*Exercise prompt*
Starting with the line that has "Given: Click the back navigation arrow" in the records below and stopping after the line that has "You are a computer-use", output every line exactly and nothing else; skip pictures.

*Available records*
- - -

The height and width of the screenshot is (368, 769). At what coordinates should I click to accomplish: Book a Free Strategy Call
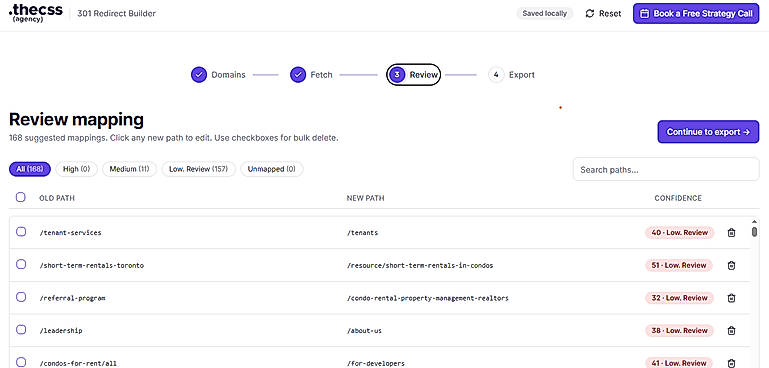point(696,14)
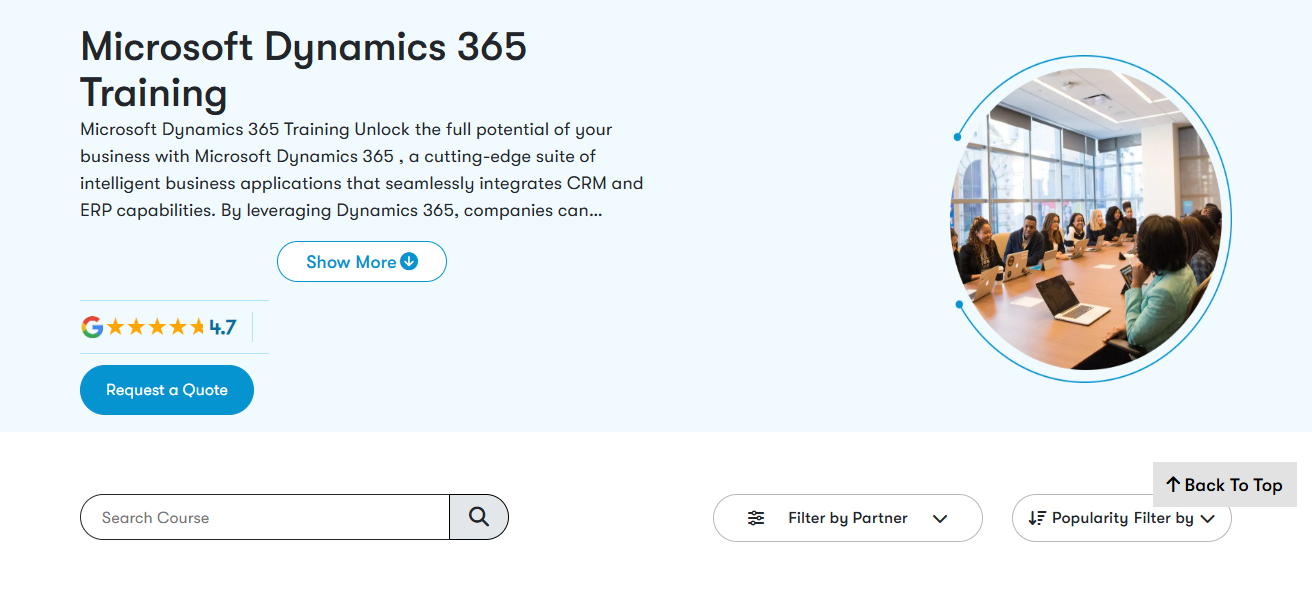
Task: Expand the Popularity Filter by dropdown
Action: [1121, 518]
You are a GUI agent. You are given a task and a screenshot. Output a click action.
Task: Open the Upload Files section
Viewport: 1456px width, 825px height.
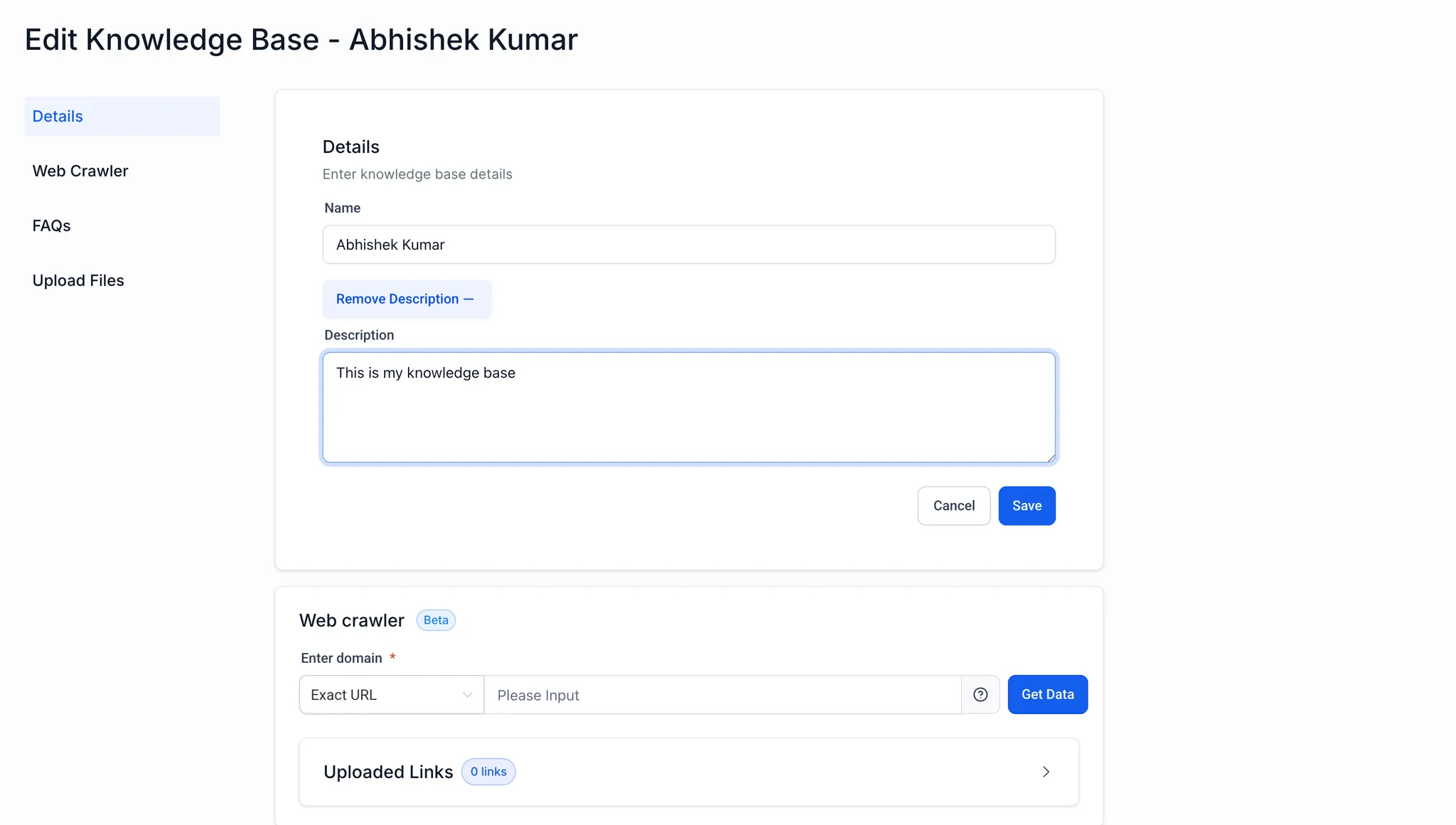pyautogui.click(x=78, y=280)
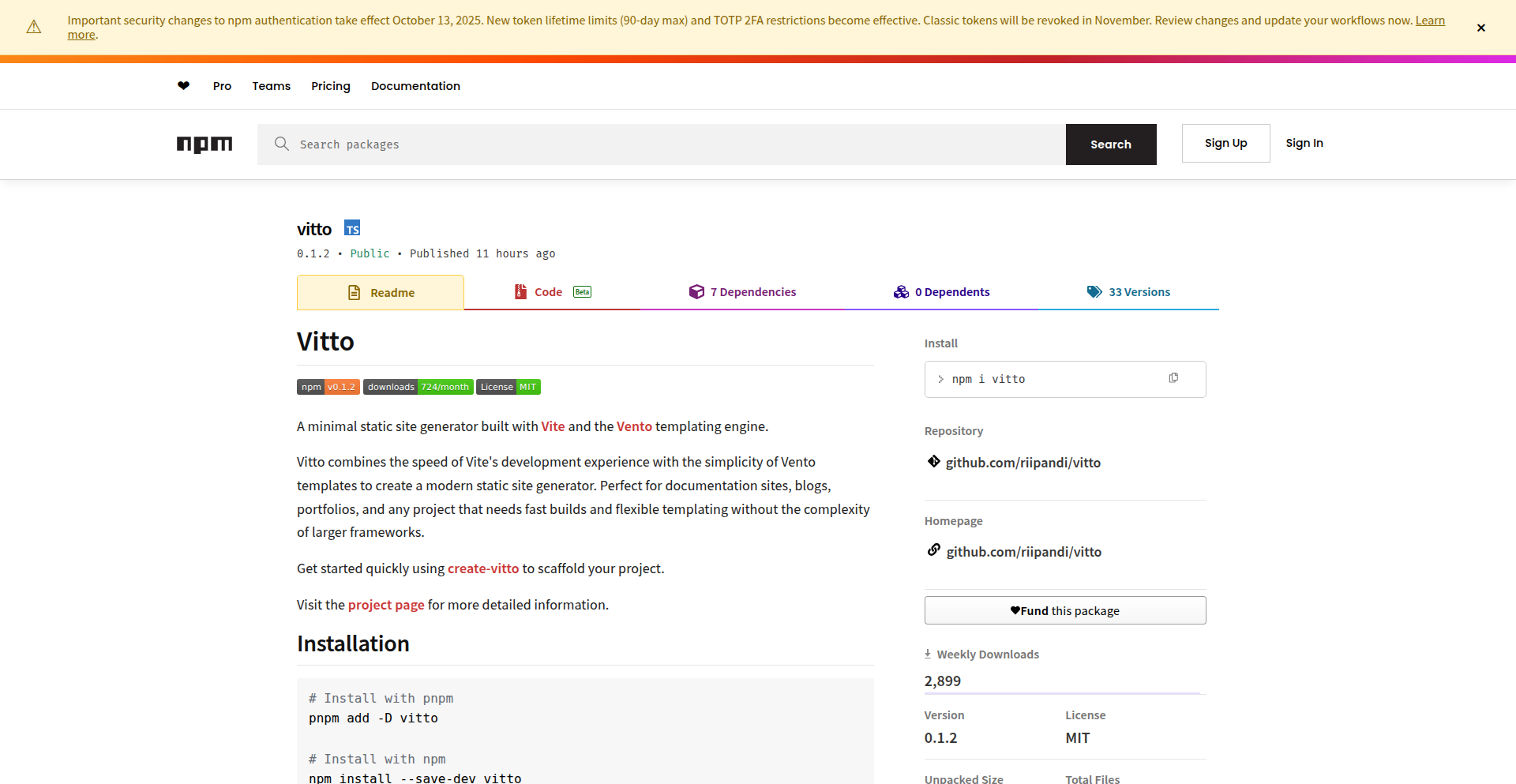Open the 7 Dependencies tab

(742, 292)
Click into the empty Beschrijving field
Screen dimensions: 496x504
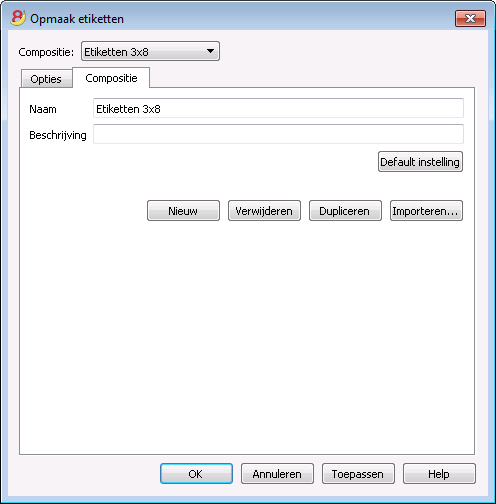coord(278,134)
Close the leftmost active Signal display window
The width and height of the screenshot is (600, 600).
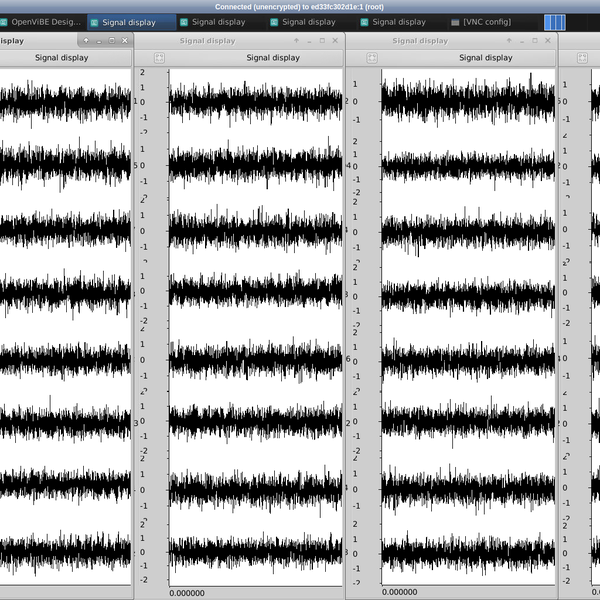click(124, 41)

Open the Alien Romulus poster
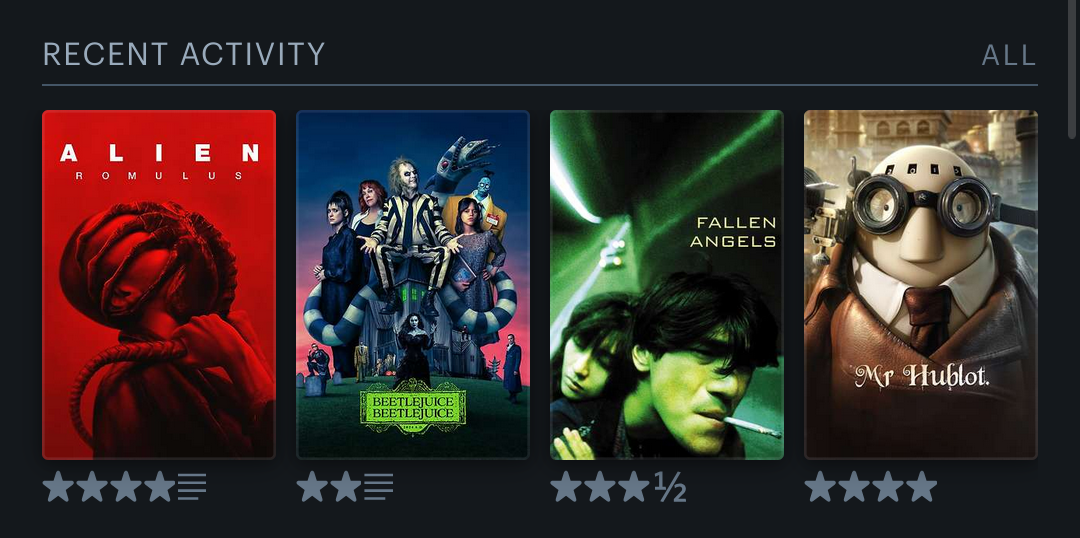tap(159, 284)
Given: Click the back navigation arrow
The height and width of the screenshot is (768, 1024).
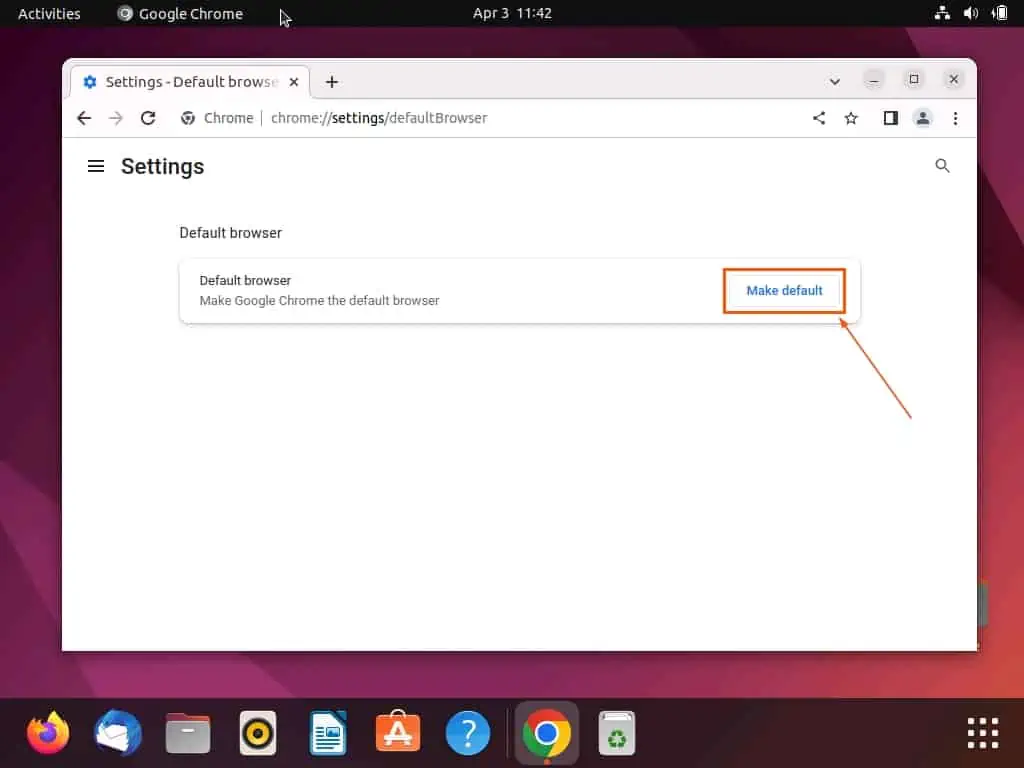Looking at the screenshot, I should [x=84, y=118].
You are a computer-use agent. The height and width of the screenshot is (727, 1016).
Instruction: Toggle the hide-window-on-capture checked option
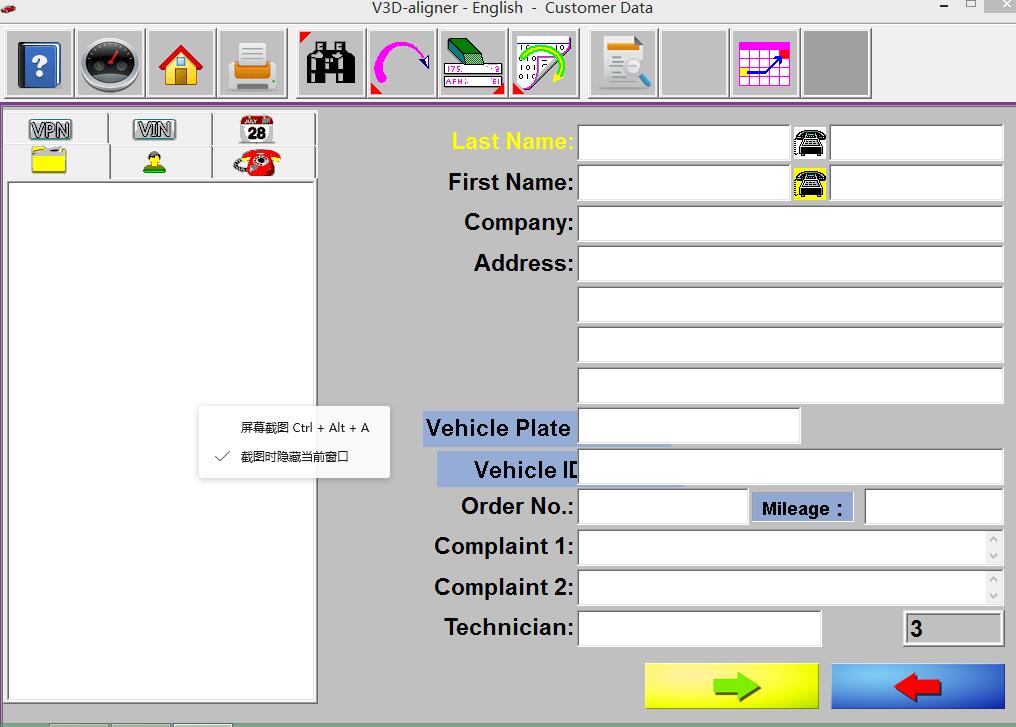pos(294,457)
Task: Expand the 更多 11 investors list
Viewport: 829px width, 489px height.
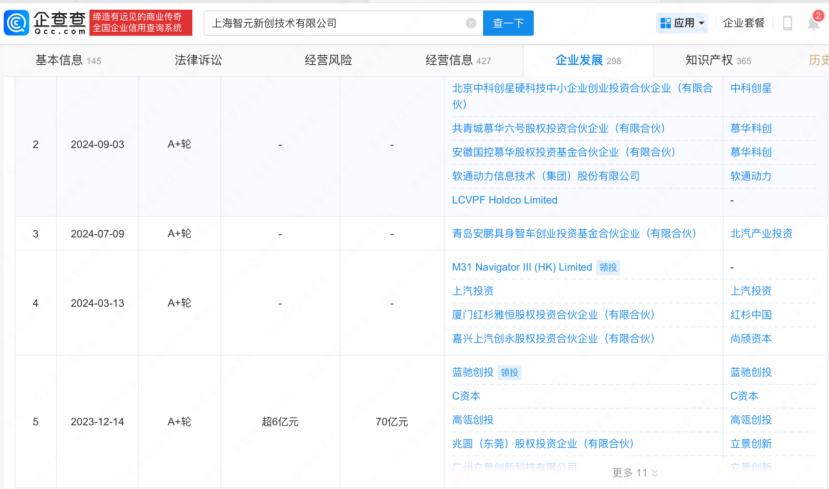Action: [636, 472]
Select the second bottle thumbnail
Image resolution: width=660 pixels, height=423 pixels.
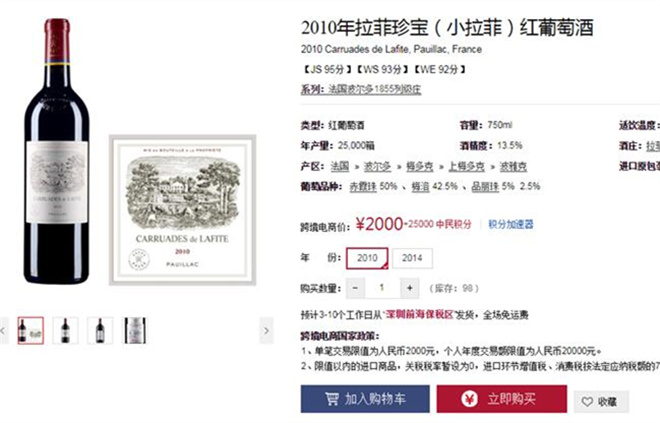[65, 331]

- - -

*Written response*
Given: Click the back navigation arrow
The height and width of the screenshot is (768, 1024).
Looking at the screenshot, I should [x=84, y=118].
You are a computer-use agent. The height and width of the screenshot is (727, 1016).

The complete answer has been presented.